◆ **Goal of the exercise**: Could you copy out the material from the line with "The height and width of the screenshot is (194, 343)." to the line with "Action: [x=198, y=826]", including both of those lines, character for character?
▬▬▬▬▬▬
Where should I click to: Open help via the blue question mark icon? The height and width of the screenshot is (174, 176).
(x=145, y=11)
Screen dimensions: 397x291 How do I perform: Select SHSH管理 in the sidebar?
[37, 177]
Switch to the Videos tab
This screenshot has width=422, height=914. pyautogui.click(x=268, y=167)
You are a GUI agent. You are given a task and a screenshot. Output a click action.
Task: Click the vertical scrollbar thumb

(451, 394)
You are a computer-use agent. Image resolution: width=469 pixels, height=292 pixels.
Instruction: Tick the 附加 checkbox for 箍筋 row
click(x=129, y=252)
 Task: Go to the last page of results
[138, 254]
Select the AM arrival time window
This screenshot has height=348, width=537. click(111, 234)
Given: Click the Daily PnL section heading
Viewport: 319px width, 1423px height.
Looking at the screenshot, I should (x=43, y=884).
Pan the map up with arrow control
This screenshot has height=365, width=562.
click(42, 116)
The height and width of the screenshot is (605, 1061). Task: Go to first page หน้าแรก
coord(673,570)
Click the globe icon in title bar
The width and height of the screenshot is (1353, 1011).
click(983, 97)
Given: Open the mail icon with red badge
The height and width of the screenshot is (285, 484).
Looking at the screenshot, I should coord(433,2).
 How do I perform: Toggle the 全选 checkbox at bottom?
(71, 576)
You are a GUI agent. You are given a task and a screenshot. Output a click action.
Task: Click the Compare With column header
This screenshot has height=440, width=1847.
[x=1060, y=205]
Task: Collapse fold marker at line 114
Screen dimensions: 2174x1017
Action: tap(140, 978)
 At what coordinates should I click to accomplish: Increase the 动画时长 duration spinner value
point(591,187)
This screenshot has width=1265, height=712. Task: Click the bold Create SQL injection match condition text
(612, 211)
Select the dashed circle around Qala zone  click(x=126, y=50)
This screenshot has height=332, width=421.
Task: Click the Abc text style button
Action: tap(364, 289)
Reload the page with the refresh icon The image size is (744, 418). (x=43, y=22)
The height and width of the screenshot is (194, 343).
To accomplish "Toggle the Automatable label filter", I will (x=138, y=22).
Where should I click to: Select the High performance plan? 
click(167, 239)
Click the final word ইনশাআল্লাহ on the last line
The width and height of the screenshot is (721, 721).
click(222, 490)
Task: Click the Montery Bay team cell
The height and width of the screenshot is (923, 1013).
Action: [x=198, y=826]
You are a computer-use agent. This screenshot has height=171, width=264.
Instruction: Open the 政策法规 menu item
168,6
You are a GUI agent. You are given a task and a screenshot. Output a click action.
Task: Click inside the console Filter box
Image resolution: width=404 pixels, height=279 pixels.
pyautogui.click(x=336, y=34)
▬▬▬▬▬▬
◆ **Task output**:
The height and width of the screenshot is (194, 343).
To accomplish "Toggle the Automatable label filter", I will (x=138, y=22).
Where should I click to: Select the High performance plan? 
click(167, 239)
Click the final word ইনশাআল্লাহ on the last line
The width and height of the screenshot is (721, 721).
click(222, 490)
Task: Click the Montery Bay team cell
The height and width of the screenshot is (923, 1013).
Action: [x=198, y=826]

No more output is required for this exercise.